I definitely agree. Even practitioners are surprised from time to time by black-box-effects, which cannot be understand because e.g. the model does allow only restricted insights or the reason is beyond the scope of the data miner (worse-than-failure errors in data collection).

The First Certainty Principle: C~ 1/K; Certainty is inversely proportional to knowledge.
A person who really understands data and analysis will understand all the pitfalls and limitations, and hence be constantly caveating what they say. Somebody who is simple, straightforward, and 100% certain usually has no idea what they are talking about.

This principle is (in my limited experience) indeed hard to explain to non-techies.

@the book: I considered to buy it, but frankly the usage of a commercial software for the examples is a huge obstacle (90-day-trial --- and then ?). I do not want the authors to re-code all the algorithms, but it would be nice if they could use one of the widely used free data mining plugin frameworks.
Dear Timothy,
thank you very much for your response. I spent some time with dictionary, to learn new vocabulary :))).
I translated almost all but "wazoo". Sorry for my poor english, but what does it mean ?

There are many interesting and true ideas in your post. For example USA´s exaggerated lust for positiveness. I have many various feelings with Americans too (I am not going to describe it here, since I am working for American company :))).

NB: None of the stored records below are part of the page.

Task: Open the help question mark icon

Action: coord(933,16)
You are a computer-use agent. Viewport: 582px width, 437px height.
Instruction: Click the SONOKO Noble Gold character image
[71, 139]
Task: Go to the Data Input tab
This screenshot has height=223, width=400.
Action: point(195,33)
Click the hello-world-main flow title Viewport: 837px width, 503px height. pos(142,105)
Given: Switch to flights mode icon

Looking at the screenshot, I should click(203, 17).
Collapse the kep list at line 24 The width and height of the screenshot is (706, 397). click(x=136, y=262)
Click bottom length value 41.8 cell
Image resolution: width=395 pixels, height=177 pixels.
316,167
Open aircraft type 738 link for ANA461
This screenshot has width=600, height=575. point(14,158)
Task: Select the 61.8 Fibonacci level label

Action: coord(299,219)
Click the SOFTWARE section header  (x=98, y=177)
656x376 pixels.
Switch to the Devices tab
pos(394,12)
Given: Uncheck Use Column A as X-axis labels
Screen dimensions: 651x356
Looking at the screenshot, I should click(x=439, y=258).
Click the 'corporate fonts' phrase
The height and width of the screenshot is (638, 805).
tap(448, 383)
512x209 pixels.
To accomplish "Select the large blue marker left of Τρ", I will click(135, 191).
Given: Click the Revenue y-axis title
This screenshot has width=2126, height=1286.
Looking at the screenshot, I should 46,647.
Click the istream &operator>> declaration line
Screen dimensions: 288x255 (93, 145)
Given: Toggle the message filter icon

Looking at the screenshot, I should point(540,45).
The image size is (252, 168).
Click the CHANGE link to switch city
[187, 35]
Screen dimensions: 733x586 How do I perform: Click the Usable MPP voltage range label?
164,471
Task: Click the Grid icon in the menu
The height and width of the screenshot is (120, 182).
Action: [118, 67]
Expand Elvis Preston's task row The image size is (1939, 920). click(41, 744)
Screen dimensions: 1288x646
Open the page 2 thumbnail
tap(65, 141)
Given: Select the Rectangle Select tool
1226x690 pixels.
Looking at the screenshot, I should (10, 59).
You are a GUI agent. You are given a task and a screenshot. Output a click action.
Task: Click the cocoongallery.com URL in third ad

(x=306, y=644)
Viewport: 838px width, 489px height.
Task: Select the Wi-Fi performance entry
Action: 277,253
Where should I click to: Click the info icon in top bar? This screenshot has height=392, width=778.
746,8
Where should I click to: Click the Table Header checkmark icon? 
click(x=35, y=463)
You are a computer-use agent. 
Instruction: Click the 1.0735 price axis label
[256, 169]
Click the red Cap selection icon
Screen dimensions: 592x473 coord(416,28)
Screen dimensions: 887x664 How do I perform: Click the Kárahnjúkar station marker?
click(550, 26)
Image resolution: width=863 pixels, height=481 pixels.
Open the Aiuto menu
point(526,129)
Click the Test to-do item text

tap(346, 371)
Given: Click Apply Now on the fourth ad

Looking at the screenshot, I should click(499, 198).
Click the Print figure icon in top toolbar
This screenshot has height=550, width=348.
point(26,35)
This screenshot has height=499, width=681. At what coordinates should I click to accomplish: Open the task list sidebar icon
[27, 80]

On the other hand, I am afraid, we have different definition of data mining in minds. Machine learning is in my feeling one of the component of data mining philosophy. I feel data mining in very wide sense, similarly to authors of handbook which I glorified here.

Did you read this book? Do you really think, this book is not for broad audience? And what do you think about tutorials? There are many real examples and data sets. On the other hand, I agree - many tutorials are too much schematic, finished too quickly, without many things for it data will be promising. Moreover, many screenshots are ugly.

Despite these all, I still believe, this book is making very good job for wide range of analytics and data miners.

Although "inevitableness of uncertainty" is still hardly acceptable for many people (not only from USA), it is going to be better. I believe :). For example, several days ago, on Czech TV, 20 min document about data mining was broadcasted. It is good sign. Next one, IBM is realizing power of modern statistics, thus they acquired SPSS... What do you think about?
It means "we have plenty". "p the wazoo" means we have so much of something it is coming out of our collective "wazoos". it's an indeliate reference.

I didn't read teh bok but have read so many they all seem the same. with all due respoect to the author who likely worked hard on it and is a great data miner himself, the fact is that specialization is a human commodity since long before the apprentice/journeyman/master system came along in your neck of the woods in 1500 or so! Expecting "the many" to be as good at something that currently only "the few" have mastered or even care about doing right.

IBM bought "my" software, LikeMinds, in 2000 and promptly lost all aspects of its particualr analytical abilites to chain it to their personalization rules engine, then bury it deep inside Websphere Portal Server. Intelligent Miner disappeared into the DB2 suite of "analytics", and if anyone expects to see SPSS alive in 10 years raise your hand! ;D After IBM got ahold of Likeminds our 30mS return turned into 15 mintues in the IBM Java Layer in Websphere Developers Suite. Yikes!

SO, I am a great fan of data mining and human behavior prediction, despite how fickle we all are and how unpredictable we all are to boot. I trained in it so I can see it done right. I predict that if "amateurs" use this tool, they'll only ge amateurish results!

thanks for your reply. I think this site can be quite good for discussions like this!

Thanks for the positive impressions. Those were many of our goals for the book.
One clarification: how book owners can download free trials of SAS Enterprise Miner and SPSS Clementine is explained on page xxii.